PROMPT
The records below hold a stretch from the line with "Screen dimensions: 1476x459" through the line with "The image size is (578, 1568)."; return exactly those lines, ends included, and nothing more.

(Extracted records)

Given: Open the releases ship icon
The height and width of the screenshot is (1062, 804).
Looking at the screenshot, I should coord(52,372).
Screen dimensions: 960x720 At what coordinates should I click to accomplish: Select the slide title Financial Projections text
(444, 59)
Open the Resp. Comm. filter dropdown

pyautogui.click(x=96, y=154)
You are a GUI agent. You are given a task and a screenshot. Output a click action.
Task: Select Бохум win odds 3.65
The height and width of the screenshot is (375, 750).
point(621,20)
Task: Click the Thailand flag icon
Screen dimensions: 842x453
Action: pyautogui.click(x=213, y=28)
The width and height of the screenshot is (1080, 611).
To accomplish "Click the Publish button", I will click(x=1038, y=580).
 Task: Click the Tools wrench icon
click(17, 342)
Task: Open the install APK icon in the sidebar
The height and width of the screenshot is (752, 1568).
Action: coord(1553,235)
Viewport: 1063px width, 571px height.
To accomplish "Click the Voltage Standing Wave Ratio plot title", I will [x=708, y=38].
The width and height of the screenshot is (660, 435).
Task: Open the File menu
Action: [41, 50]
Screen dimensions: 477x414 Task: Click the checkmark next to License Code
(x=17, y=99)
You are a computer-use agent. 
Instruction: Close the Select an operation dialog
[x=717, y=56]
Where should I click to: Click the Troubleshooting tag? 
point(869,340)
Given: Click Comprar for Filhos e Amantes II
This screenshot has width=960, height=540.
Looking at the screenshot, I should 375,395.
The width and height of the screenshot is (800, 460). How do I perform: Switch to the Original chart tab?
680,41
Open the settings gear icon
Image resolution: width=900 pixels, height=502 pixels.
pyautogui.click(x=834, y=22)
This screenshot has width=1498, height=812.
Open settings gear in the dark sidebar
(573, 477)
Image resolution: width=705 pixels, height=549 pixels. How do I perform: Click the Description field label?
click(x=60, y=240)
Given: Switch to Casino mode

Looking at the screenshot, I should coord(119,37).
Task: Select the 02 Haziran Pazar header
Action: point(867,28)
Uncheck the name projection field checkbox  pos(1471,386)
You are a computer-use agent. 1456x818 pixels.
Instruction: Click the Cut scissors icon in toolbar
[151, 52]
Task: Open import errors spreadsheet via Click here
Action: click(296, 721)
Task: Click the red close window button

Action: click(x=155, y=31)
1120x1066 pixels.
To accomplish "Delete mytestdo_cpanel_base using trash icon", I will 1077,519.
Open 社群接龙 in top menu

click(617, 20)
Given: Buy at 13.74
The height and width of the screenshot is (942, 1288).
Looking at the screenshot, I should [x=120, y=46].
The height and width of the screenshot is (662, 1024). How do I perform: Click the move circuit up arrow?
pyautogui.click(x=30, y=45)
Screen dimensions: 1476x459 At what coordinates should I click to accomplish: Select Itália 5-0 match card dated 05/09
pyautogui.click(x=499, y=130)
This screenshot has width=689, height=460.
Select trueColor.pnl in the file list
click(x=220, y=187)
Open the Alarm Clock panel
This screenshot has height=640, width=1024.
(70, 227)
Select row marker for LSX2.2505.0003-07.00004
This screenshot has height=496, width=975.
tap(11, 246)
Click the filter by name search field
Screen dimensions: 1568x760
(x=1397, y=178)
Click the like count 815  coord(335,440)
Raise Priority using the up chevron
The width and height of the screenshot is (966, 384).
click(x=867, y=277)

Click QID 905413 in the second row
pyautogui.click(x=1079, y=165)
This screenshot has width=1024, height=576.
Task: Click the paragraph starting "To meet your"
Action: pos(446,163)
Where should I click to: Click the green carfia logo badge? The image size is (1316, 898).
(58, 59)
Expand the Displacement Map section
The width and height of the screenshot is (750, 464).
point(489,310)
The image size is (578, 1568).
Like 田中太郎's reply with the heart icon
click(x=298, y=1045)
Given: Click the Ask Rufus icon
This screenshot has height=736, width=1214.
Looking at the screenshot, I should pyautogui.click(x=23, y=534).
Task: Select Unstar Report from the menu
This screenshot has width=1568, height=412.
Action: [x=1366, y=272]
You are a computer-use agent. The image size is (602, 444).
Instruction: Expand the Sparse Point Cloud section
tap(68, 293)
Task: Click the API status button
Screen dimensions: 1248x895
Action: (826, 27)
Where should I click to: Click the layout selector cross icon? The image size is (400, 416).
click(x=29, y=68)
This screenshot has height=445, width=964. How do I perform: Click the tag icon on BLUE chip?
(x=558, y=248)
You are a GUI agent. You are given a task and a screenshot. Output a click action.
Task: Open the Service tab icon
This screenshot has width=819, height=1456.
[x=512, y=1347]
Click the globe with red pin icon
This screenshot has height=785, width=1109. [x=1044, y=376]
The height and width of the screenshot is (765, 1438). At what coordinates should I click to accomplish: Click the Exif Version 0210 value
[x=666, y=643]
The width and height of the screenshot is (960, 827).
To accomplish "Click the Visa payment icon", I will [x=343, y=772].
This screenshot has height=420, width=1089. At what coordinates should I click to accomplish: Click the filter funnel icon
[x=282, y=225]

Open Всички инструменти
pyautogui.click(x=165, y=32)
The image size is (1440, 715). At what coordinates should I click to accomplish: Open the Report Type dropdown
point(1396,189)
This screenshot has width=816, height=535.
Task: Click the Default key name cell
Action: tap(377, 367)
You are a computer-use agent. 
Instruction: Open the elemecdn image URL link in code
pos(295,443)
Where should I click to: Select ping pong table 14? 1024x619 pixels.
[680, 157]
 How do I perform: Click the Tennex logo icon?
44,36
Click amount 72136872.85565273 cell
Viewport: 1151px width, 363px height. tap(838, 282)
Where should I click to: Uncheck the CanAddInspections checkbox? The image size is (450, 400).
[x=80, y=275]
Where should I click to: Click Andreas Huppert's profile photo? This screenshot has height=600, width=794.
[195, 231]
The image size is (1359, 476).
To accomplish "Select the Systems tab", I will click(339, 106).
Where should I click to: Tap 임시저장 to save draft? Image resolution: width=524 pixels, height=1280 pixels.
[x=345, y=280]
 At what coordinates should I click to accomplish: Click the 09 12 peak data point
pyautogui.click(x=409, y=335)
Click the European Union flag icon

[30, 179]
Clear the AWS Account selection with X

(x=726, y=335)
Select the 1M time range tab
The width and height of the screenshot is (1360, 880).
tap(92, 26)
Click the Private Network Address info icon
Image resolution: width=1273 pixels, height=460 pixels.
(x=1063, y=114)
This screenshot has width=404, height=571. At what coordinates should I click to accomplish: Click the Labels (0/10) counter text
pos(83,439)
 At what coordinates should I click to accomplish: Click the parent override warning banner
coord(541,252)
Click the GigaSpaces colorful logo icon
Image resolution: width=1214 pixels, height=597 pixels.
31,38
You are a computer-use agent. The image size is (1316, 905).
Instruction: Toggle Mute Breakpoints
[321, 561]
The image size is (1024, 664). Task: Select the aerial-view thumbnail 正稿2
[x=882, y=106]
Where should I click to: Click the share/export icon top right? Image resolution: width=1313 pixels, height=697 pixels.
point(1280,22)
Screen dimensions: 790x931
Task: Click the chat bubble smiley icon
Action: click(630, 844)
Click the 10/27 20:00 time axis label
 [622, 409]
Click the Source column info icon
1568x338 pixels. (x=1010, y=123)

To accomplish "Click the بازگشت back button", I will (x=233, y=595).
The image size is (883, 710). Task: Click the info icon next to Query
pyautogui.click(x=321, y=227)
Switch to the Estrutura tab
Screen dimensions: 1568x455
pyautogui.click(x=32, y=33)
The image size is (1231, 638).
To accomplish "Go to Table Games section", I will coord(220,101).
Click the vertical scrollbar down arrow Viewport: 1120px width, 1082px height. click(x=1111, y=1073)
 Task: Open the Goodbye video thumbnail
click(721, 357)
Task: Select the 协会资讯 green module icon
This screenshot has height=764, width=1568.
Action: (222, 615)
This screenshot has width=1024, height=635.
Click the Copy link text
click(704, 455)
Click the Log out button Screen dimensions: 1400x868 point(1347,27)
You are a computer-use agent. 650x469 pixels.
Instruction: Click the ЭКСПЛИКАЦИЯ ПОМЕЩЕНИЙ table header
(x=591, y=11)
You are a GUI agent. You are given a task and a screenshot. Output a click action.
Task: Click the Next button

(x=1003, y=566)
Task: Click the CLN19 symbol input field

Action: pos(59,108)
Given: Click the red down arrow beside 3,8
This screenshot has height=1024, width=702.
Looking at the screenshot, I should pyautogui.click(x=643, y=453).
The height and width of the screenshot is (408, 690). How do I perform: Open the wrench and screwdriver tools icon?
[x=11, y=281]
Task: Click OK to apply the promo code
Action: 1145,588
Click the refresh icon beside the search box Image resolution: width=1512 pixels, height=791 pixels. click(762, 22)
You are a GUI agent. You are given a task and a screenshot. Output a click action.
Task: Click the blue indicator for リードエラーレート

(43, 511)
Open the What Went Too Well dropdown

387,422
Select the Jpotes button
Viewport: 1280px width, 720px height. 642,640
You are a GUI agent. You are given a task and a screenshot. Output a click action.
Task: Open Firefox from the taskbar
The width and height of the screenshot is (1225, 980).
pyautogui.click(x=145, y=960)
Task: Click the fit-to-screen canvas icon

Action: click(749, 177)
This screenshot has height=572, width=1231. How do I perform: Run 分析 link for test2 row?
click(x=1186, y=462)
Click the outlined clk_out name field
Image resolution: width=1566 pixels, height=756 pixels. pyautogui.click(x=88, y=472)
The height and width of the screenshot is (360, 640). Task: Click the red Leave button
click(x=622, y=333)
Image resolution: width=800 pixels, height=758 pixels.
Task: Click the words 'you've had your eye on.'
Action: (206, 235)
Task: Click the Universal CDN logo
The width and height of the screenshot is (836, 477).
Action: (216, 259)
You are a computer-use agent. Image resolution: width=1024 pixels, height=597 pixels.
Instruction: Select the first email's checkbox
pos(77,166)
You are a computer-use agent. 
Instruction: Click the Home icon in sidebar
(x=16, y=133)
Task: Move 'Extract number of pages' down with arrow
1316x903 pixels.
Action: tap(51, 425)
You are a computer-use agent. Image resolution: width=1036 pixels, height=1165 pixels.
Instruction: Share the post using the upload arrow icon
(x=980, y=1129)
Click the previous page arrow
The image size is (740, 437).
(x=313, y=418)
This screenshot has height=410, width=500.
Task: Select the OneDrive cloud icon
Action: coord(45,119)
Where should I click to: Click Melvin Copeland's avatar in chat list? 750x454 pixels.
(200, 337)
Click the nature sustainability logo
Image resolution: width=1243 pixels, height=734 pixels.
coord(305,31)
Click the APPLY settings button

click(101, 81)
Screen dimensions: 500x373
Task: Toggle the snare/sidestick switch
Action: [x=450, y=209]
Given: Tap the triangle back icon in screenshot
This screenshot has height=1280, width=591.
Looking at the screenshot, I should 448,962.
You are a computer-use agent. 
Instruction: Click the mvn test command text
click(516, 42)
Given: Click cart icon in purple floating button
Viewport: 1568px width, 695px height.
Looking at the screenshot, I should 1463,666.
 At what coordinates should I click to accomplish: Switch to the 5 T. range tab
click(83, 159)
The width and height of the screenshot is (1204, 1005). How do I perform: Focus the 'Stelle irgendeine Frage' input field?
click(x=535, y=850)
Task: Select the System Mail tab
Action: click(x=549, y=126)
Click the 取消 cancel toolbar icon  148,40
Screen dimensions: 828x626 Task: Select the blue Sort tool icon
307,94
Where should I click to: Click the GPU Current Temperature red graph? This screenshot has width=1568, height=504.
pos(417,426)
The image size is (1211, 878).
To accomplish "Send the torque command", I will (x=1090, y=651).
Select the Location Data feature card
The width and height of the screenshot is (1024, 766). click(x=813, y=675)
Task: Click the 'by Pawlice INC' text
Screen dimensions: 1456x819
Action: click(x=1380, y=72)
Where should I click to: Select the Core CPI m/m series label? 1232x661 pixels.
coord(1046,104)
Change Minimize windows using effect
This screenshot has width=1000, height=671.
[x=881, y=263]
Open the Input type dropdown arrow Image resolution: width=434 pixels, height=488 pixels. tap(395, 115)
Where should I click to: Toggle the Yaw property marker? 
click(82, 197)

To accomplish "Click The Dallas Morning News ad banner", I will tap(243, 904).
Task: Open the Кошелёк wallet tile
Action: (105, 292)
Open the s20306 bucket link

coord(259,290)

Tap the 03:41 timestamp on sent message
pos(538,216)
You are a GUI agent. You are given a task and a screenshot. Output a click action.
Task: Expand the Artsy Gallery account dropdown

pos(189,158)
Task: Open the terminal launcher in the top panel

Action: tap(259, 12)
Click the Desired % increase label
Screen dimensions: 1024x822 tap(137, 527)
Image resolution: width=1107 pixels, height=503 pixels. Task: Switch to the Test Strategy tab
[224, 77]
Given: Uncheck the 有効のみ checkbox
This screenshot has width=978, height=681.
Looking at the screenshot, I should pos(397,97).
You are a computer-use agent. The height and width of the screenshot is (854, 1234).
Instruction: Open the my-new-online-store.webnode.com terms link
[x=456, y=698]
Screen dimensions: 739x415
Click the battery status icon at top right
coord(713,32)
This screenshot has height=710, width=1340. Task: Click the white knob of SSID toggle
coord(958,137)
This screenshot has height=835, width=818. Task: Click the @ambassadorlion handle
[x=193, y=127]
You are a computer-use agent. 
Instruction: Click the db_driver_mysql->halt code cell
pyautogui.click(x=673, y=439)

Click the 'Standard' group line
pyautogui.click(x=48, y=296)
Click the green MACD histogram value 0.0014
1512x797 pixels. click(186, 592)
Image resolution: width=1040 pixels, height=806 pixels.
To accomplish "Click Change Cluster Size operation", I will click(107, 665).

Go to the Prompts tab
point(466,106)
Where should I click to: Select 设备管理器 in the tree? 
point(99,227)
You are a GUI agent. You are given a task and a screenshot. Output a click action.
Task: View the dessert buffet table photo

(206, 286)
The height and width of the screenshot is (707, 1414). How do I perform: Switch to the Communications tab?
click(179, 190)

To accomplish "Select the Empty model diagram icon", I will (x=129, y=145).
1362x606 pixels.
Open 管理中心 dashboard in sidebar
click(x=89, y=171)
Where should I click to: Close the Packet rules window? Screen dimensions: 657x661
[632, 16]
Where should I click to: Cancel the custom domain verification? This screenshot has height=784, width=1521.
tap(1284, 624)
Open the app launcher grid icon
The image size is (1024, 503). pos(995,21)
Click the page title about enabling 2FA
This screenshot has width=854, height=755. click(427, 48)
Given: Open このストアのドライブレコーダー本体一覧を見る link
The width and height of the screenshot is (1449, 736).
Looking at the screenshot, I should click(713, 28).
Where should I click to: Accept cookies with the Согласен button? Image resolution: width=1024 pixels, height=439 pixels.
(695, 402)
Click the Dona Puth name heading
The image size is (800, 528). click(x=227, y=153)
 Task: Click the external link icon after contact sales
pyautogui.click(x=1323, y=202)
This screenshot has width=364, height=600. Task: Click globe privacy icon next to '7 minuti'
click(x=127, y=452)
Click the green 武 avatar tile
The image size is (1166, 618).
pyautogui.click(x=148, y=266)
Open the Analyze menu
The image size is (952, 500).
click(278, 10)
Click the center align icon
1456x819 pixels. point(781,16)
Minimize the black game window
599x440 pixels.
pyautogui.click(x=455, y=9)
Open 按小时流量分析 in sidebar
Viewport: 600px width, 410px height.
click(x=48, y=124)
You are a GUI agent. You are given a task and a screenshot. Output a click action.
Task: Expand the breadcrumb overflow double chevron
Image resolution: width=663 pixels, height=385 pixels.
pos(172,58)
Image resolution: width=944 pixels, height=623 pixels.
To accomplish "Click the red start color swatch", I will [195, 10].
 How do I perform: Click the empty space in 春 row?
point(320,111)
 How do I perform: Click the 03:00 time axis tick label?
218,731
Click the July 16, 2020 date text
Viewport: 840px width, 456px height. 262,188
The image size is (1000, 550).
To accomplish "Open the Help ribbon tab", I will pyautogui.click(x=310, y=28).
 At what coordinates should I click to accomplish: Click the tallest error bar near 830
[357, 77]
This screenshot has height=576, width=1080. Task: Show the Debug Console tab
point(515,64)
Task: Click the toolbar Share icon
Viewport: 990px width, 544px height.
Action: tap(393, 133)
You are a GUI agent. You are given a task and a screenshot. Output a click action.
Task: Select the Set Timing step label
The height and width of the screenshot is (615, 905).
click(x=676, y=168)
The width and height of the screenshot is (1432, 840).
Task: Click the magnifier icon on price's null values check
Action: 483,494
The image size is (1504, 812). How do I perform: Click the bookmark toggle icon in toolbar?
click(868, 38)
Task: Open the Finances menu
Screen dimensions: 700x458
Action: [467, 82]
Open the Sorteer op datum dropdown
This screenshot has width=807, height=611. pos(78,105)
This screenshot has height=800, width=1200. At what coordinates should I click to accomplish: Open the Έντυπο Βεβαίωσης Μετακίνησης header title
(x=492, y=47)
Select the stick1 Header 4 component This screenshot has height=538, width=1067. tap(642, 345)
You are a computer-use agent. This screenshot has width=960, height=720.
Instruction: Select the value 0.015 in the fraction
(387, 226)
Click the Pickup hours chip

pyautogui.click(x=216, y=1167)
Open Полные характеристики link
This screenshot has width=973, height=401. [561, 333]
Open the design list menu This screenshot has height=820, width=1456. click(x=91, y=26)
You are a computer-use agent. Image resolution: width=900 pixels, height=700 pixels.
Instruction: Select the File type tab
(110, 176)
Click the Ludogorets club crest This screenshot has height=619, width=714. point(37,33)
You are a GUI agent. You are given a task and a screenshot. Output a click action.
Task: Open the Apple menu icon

OUTPUT OF THE EXERCISE
Screen dimensions: 1476x459 At what coordinates should I click to accomplish: Select Itália 5-0 match card dated 05/09
pyautogui.click(x=499, y=130)
This screenshot has width=689, height=460.
Select trueColor.pnl in the file list
click(x=220, y=187)
Open the Alarm Clock panel
This screenshot has height=640, width=1024.
(70, 227)
Select row marker for LSX2.2505.0003-07.00004
This screenshot has height=496, width=975.
tap(11, 246)
Click the filter by name search field
Screen dimensions: 1568x760
(x=1397, y=178)
Click the like count 815  coord(335,440)
Raise Priority using the up chevron
The width and height of the screenshot is (966, 384).
click(x=867, y=277)

Click QID 905413 in the second row
pyautogui.click(x=1079, y=165)
This screenshot has width=1024, height=576.
Task: Click the paragraph starting "To meet your"
Action: pos(446,163)
Where should I click to: Click the green carfia logo badge? The image size is (1316, 898).
(58, 59)
Expand the Displacement Map section
The width and height of the screenshot is (750, 464).
point(489,310)
The image size is (578, 1568).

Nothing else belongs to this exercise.